Processing-Mode Equality
Brian Goetz
brian.goetz at oracle.com
Sat Feb 8 10:53:51 PST 2014
> My impression is that the Stream interface is parallel only. It does
> allow user to specify parallelism level = 1, a.k.a. the sequential
> mode.
That's strictly true, if only in a lawyer-distorting-the-facts sort of
way.
If you express the problem at a higher level, then your solution can
work both sequentially or in parallel. Streams is aimed at helping
users express problems in this way, guiding away from the one element at
a time approach, towards specifying the goal at the aggregate level.
This turns out to usually result in clearer, less error-prone code, and
often exposes significant opportunities for optimization. (But if you
like the old way, we're not taking your for-loops away.)
We've all got years of "training" that "teaches" us to favor mutability,
which is a behavior that is increasingly unhelpful.

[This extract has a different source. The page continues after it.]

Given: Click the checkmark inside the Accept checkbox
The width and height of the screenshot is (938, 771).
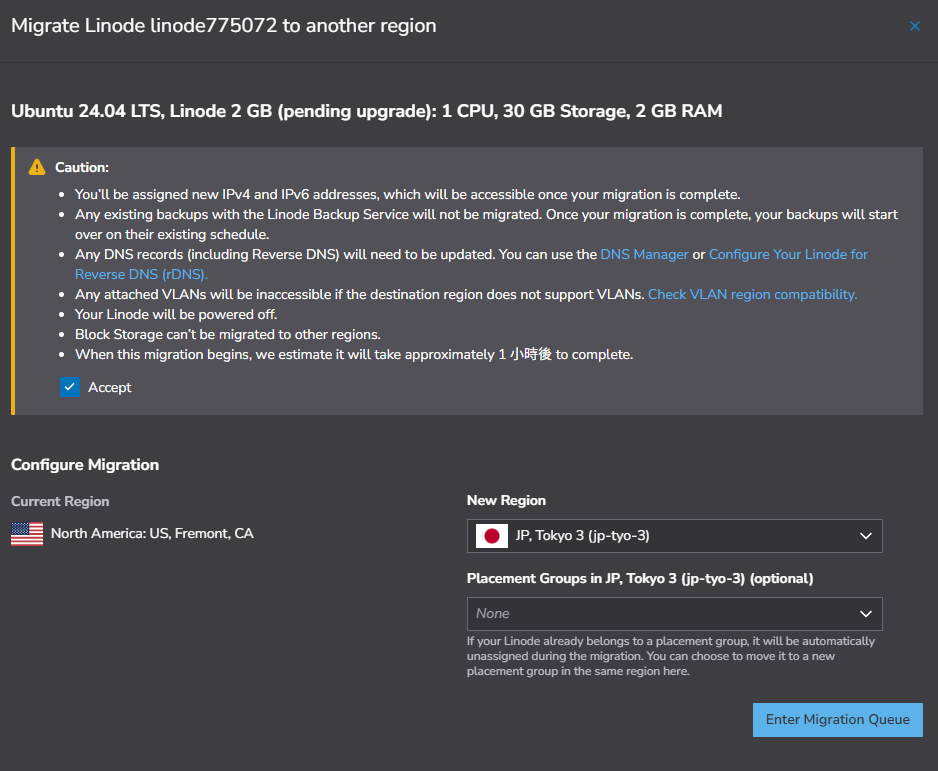Looking at the screenshot, I should [x=69, y=387].
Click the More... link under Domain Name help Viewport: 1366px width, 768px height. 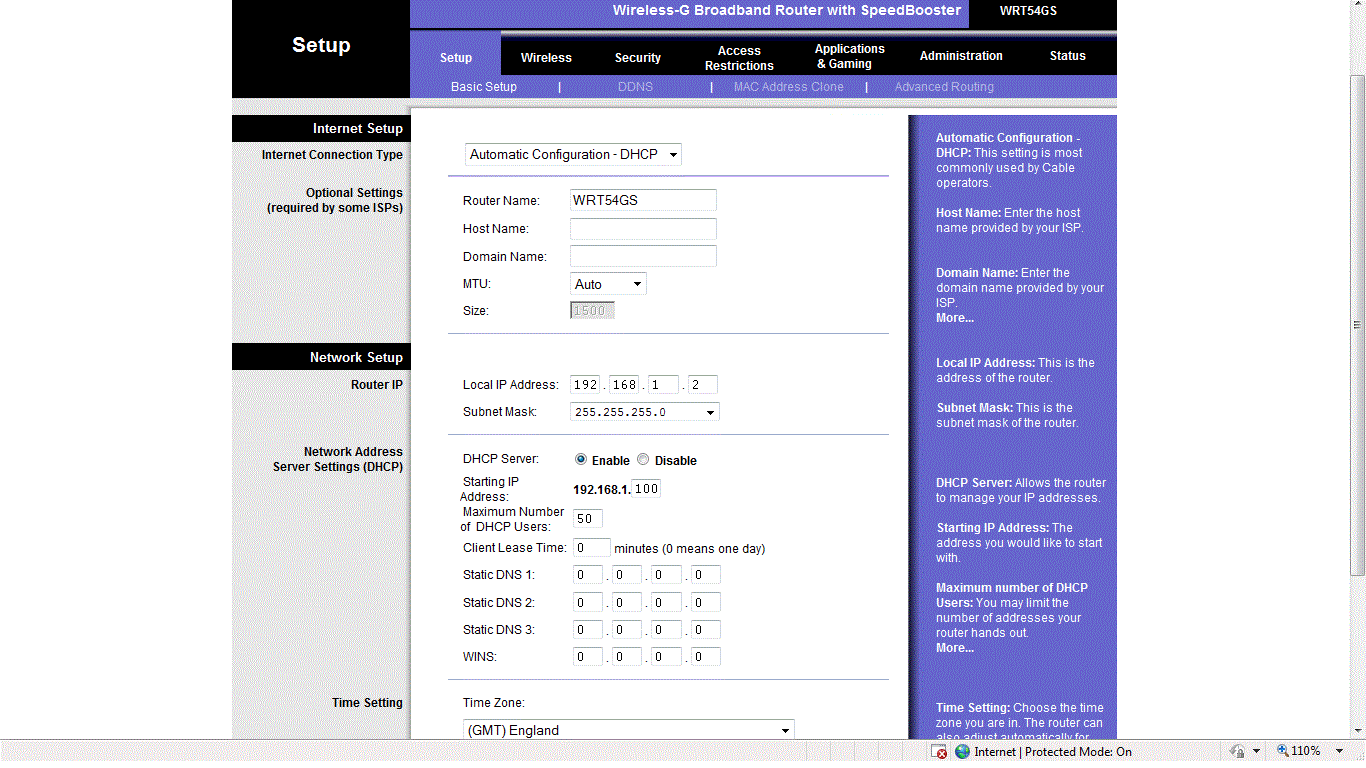tap(954, 317)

Yes, sometimes its
the only way out, but the other 99% of the time, there's a good -- often
better -- way to express the problem without side-effects.
Blaming this on "parallelism obsession" is mostly missing the point.
Parallelism is one benefit you get for free by letting go of
statefulness, but it is by far not the only one.
> The main reason for the sequential mode is that a lot of Java
> programmers are imperative-minded, and they'll want to pass in
> functions with side effects.
No, this is wrong. The main reason for the sequential "mode" is that
sometimes the performance characteristics of a solution favor sequential
execution.
Parallelism is strictly an optimization -- in the best case. It should
be obvious that a parallel solution is *always* going to be more work
than a sequential one. In the happy case, the benefits of parallelism
can overcome the overhead of task splitting, inter-thread communication,
etc to get to the answer faster (as measured in wall-clock time). But
this isn't always true. And its fairly hard to automatically guess
which will be better, so we factor the problem:
- encourage the user to specify the problem in a way that is amenable
to getting the right answer with either parallel or sequential computations
- give the user explicit control over whether or not to apply
parallelism -- because the user probably has a better idea of whether
the characteristics of his problem are suited for parallel solution.
Yes, users *can* request a sequential calculation and then use
side-effects -- but this is usually a pretty bad idea. This is in the
same category as writing programs with data races in 1998 and saying
"but its OK, this program will never run on a multiprocessor."